Opinion 21-170


December 2, 2021


Digest:        A judge who completed a mediation skills program at a law school’s mediation clinic may permit the clinic to post the judge’s comments about the course and the judge’s experiences with alternative dispute resolution on its Instagram account for general advertising and recruitment efforts, provided the judge is satisfied the judge’s name, words, and image will not be used for fund-raising.


Rules:          22 NYCRR 100.2; 100.2(A); 100.2(C); 100.4(A)(1); 100.4(B); 100.4(C)(3)(b)(i), (iv); Opinions 18-61; 16-12; 14-93; 02-21; 91-19; 88-79.

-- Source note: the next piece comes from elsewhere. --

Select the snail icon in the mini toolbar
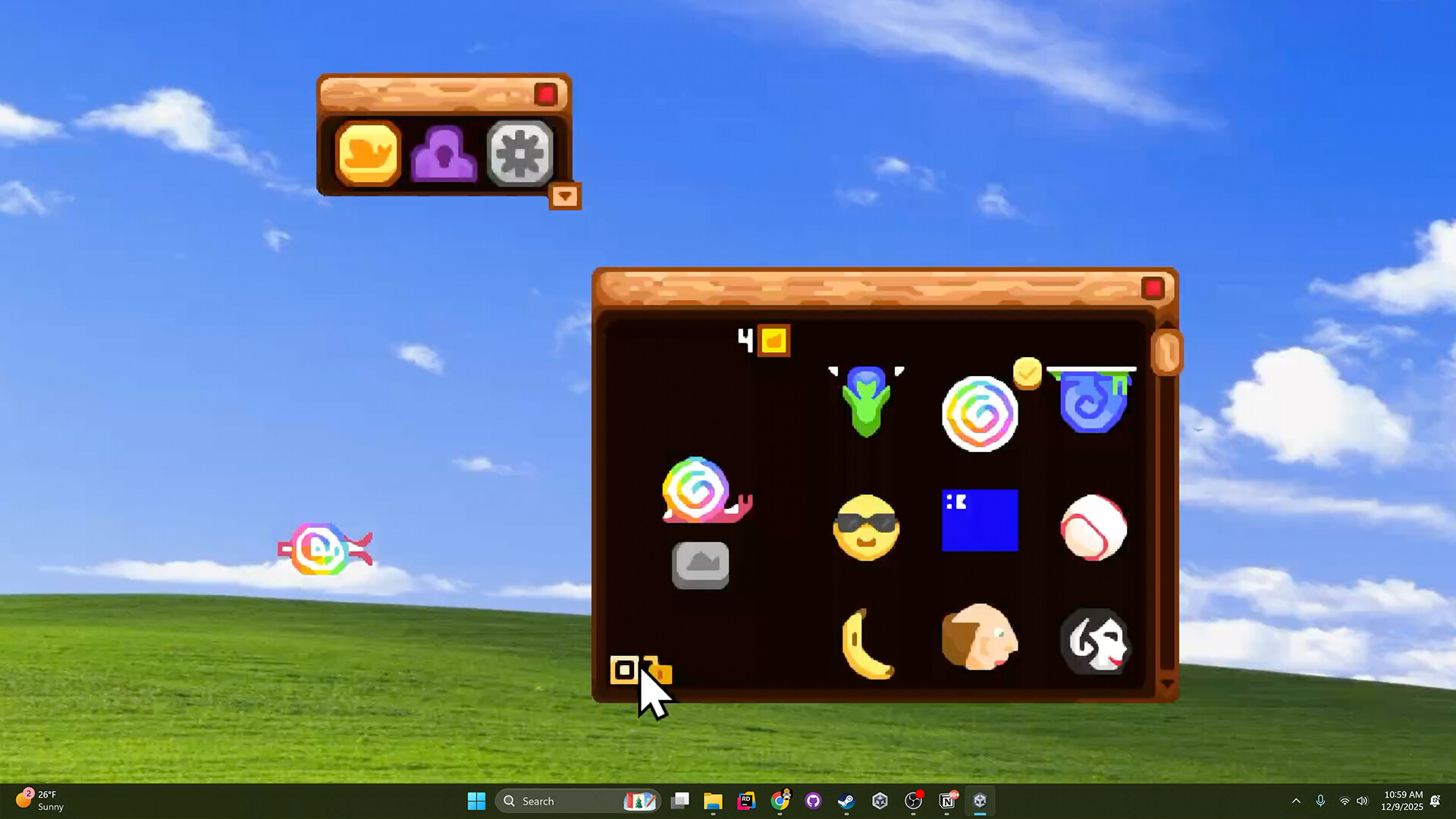The height and width of the screenshot is (819, 1456). click(x=368, y=153)
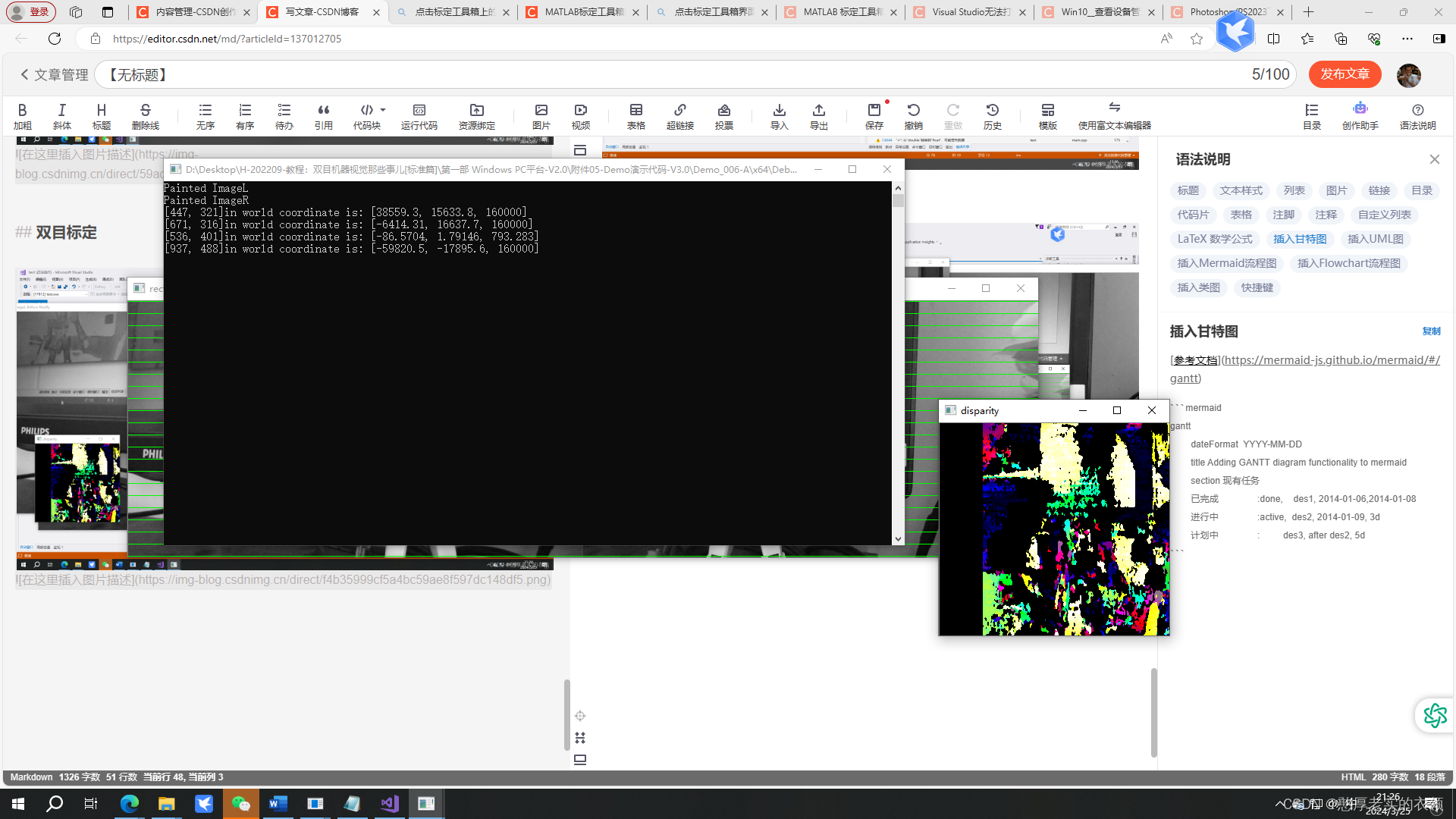Expand the 代码块 dropdown arrow

pyautogui.click(x=383, y=110)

 The inquiring judge serves on an alternative dispute resolution (ADR) advisory committee and recently took a mediation skills training course at a local law school. The director of the law school’s mediation clinic has asked the judge to “provide a photo and a few remarks about [the judge’s] work in ADR as well as [the judge’s] experience during the mediation skills training” for posting on the mediation clinic’s Instagram account.1 The judge asks if this is permissible.


         A judge must always avoid even the appearance of impropriety (see 22 NYCRR 100.2) and must always act to promote public confidence in the judiciary’s integrity and impartiality (see 22 NYCRR 100.2[A]). As a general rule, a judge may teach, write and speak on matters concerning the law, the legal system, and the administration of justice (see 22 NYCRR 100.4[B]) provided, however, that such activity or participation does not implicate other ethical prohibitions, such as casting reasonable doubt on the judge’s capacity to act impartially (see 22 NYCRR 100.4[A][1]) or lending the prestige of judicial office to advance the private interests of others (see 22 NYCRR 100.2[C]). Moreover, a judge may not personally solicit funds (see 22 NYCRR 100.4[C][3][b][i]) and must not use or permit the use of the prestige of judicial office for fund-raising or membership solicitation (see 22 NYCRR 100.4[C][3][b][iv]).

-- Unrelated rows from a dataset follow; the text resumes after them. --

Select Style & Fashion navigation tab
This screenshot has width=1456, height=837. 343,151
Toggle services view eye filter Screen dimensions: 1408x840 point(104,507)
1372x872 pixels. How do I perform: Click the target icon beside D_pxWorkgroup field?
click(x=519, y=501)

 Balancing the various rules and interests involved, we have said that a judge may assist in “[t]he recruitment of outstanding students for an academic institution” (Opinion 91-19). Thus, for example, a judge may allow their name, photograph and biography to be used by their alma mater in an advertising campaign to encourage the recruitment of students (see Opinion 02-21) and/or in a brochure designed “to advertise to the public and prospective employers of the university’s students and graduates, the high caliber and high achievements of the university’s alumni and alumnae” (Opinion 88-79). Similarly, a judge may participate in their college alma mater’s recruitment efforts “by participating in a video recording in which the judge will discuss his/her memories of the college and its impact on his/her career and provide a message to this year’s graduates” (Opinion 14-93).

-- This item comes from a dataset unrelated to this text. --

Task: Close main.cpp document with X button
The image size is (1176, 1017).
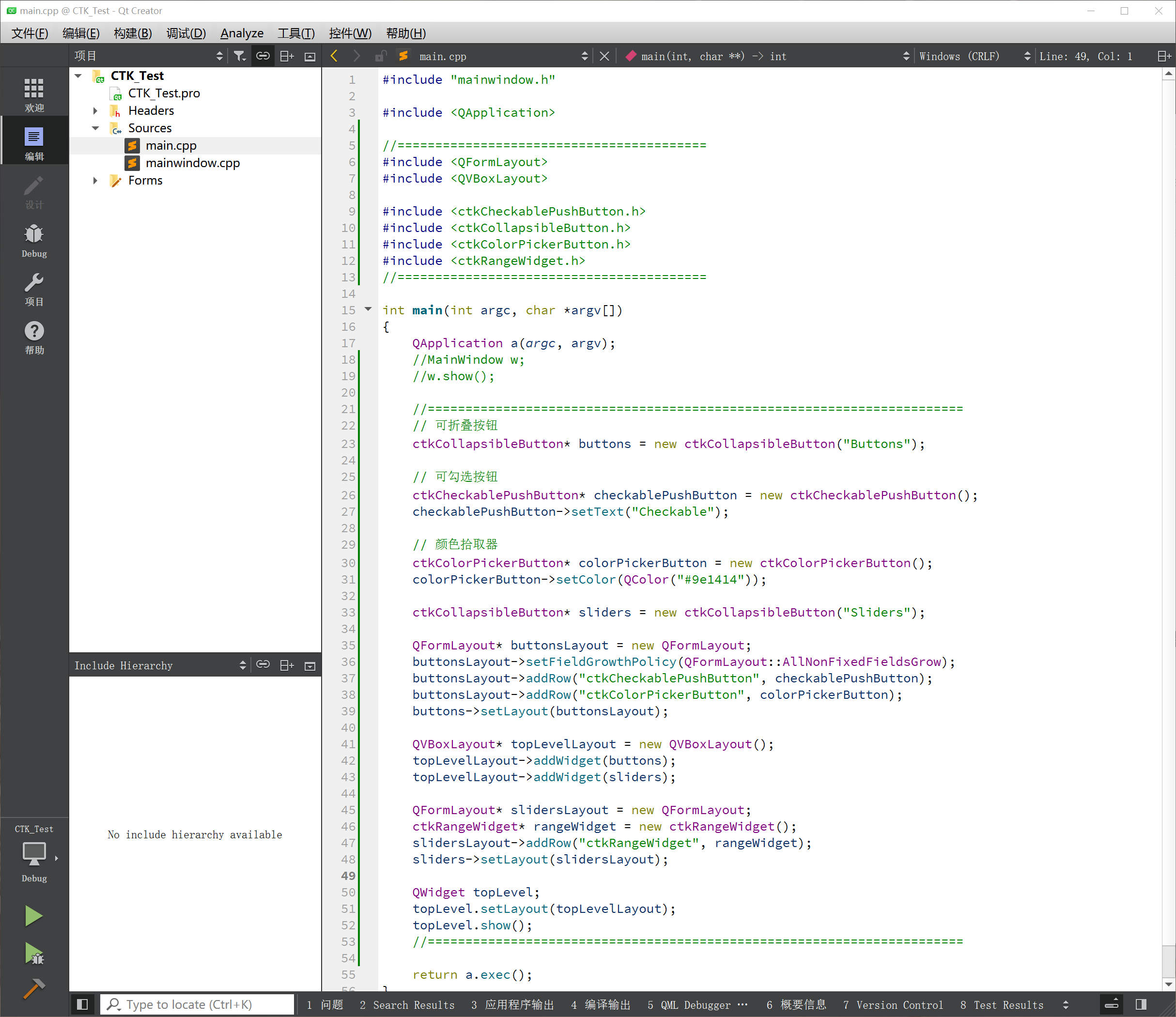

         Here, the judge, as a former student who has recently completed this law school’s mediation skills training course, is being asked to share remarks about the judge’s work with ADR and the judge’s experience with the course for posting on the law school mediation clinic’s Instagram account. Consistent with prior opinions, we believe the judge may participate in the law school’s recruitment efforts by sharing the judge’s personal experiences in this manner (see Opinions 18-61; 14-63; 02-21).


         Accordingly, the judge may permit the law school’s mediation clinic to post the judge’s photo and remarks about the course and the judge’s experiences with ADR on the clinic’s Instagram account for general advertising and recruitment purposes, provided the judge is satisfied the judge’s name, words, and image will not be used for fund-raising.2 Of course, “the judge should seek to insure that his/her participation in the advertising program meets such concerns, and thus should exercise oversight as to use and presentation of the materials” (Opinion 02-21; see also Opinion 18-61 [“The judge must advise the entity to use the video only for general promotion of the program and/or recruitment of students, but not fund-raising.”]).


1 Instagram is an online social networking service, like Facebook or Twitter, but with a greater focus on mobile sharing of photos and videos.

2 For example, the judge must not personally solicit funds for the law school or its mediation clinic, nor authorize use of their name or image for any fund-raising campaign (see 22 NYCRR 100.4[C][3][b][i], [iv]). We decline to comment on the judge’s proposed statement, as we are “not in a position to review, edit or otherwise approve/disapprove” judges’ particular writings (Opinion 16-12).